* _WHAT THE TASK REQUIRES_
Rescale the lines of the items that run from the line with "You are a computer-use" up to and including the final line of the items, reproducing those lines with their requests but without the pictures. Multiply only the answer coordinates by 1.9 and round each to a whole number, rounding halves up.

Items for locating words and elements:
<<<<
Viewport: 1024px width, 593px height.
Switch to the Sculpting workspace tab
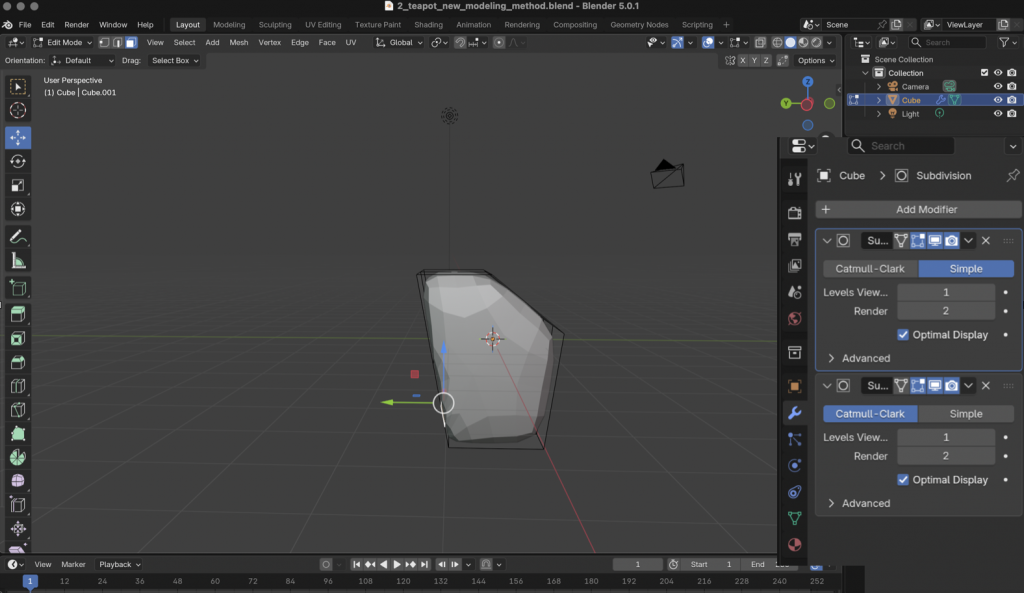(275, 24)
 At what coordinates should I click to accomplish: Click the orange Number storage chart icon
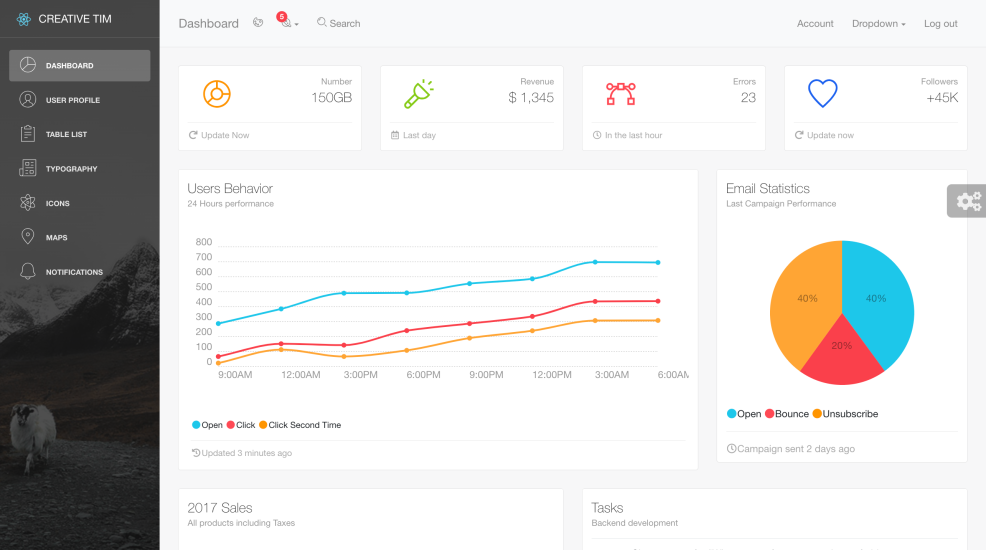point(217,94)
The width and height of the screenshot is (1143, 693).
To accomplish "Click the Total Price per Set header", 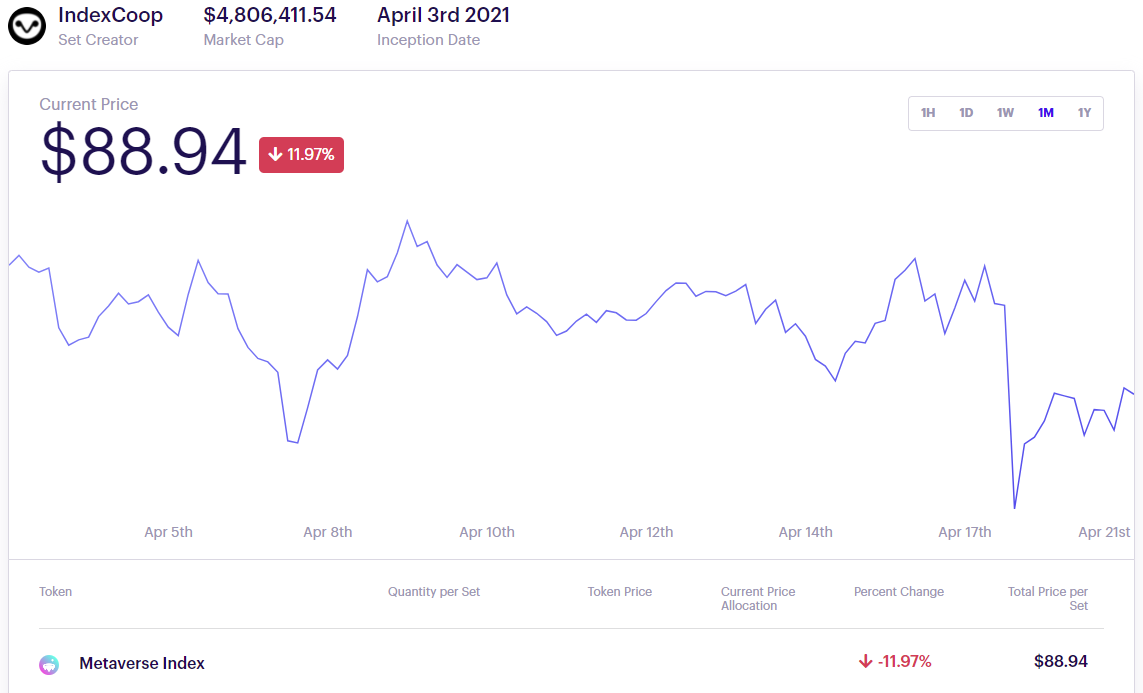I will tap(1048, 598).

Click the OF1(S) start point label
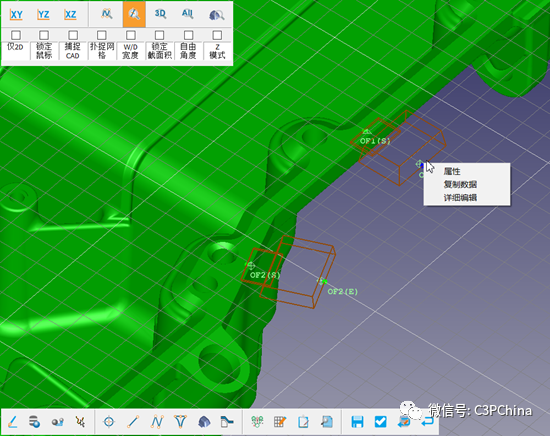(x=375, y=141)
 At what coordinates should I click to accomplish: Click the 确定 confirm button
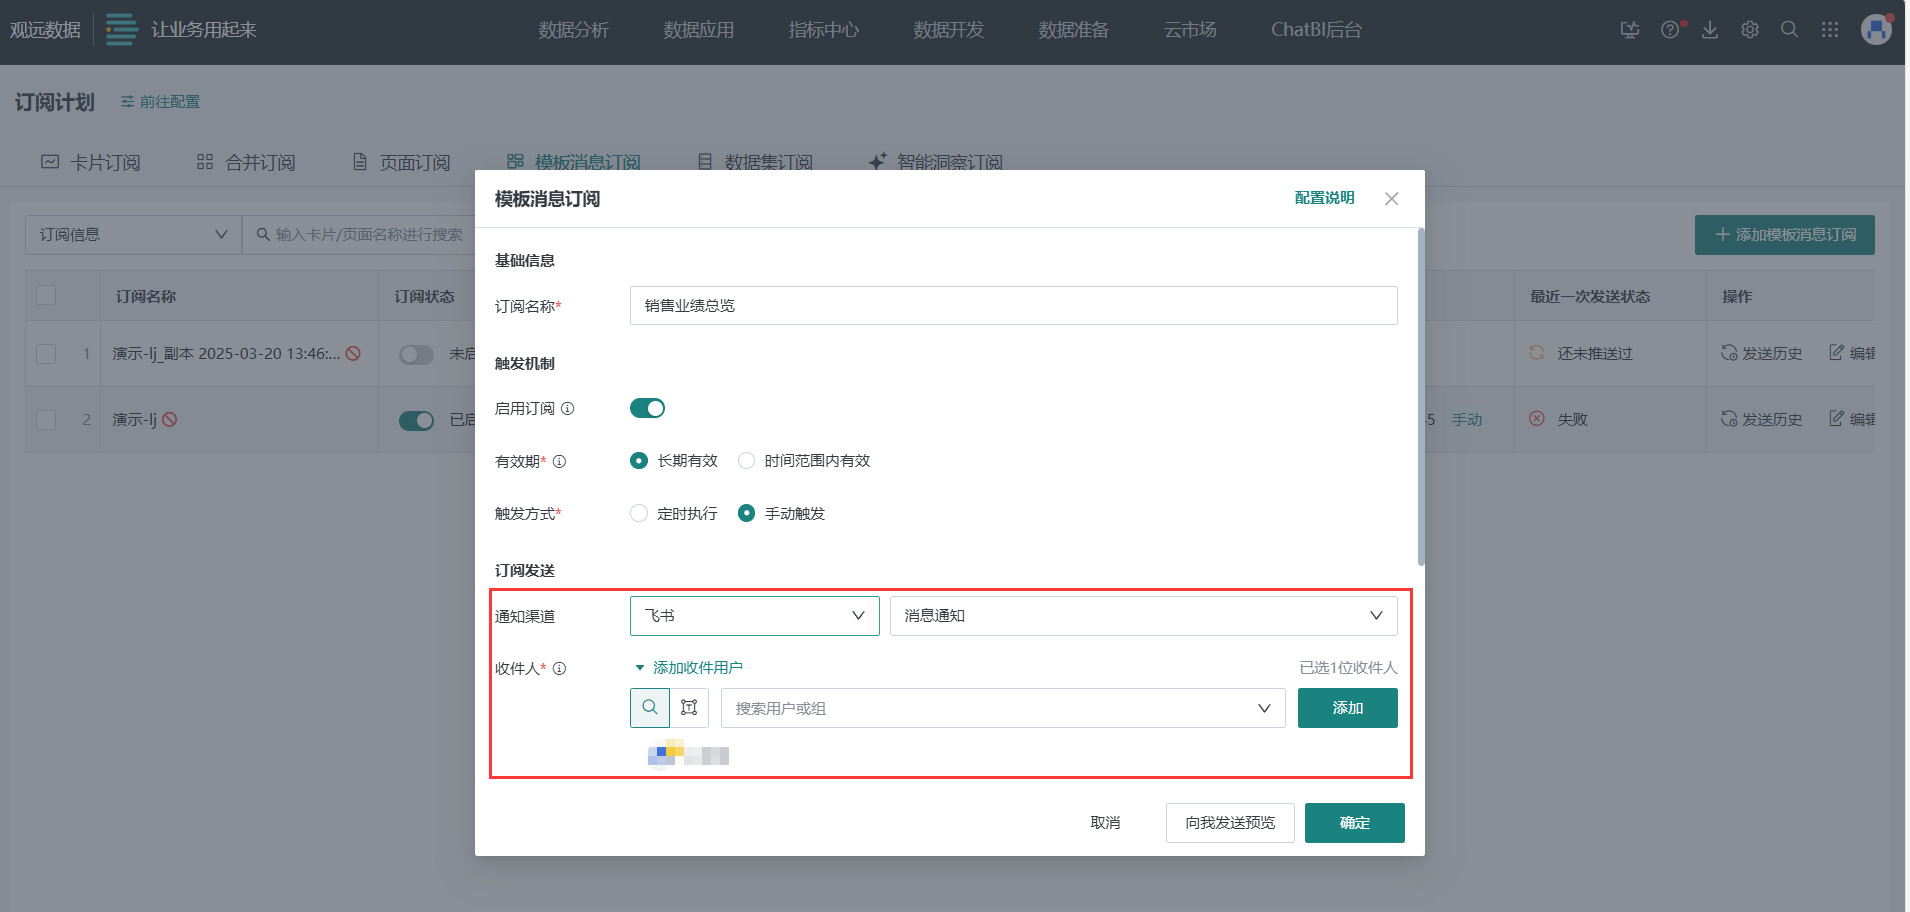point(1354,822)
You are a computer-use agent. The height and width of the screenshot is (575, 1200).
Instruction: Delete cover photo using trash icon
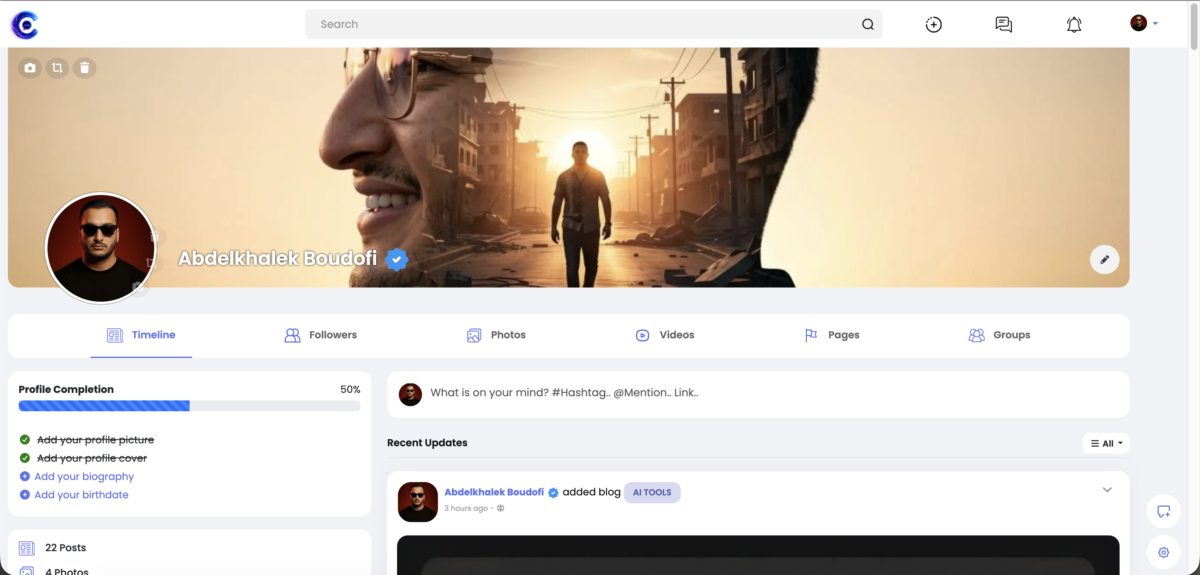coord(85,68)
>>>>
* _RESPONSE TO THIS EXERCISE_
You are a computer-use agent. The height and width of the screenshot is (575, 1200).
Instruction: Delete cover photo using trash icon
coord(162,129)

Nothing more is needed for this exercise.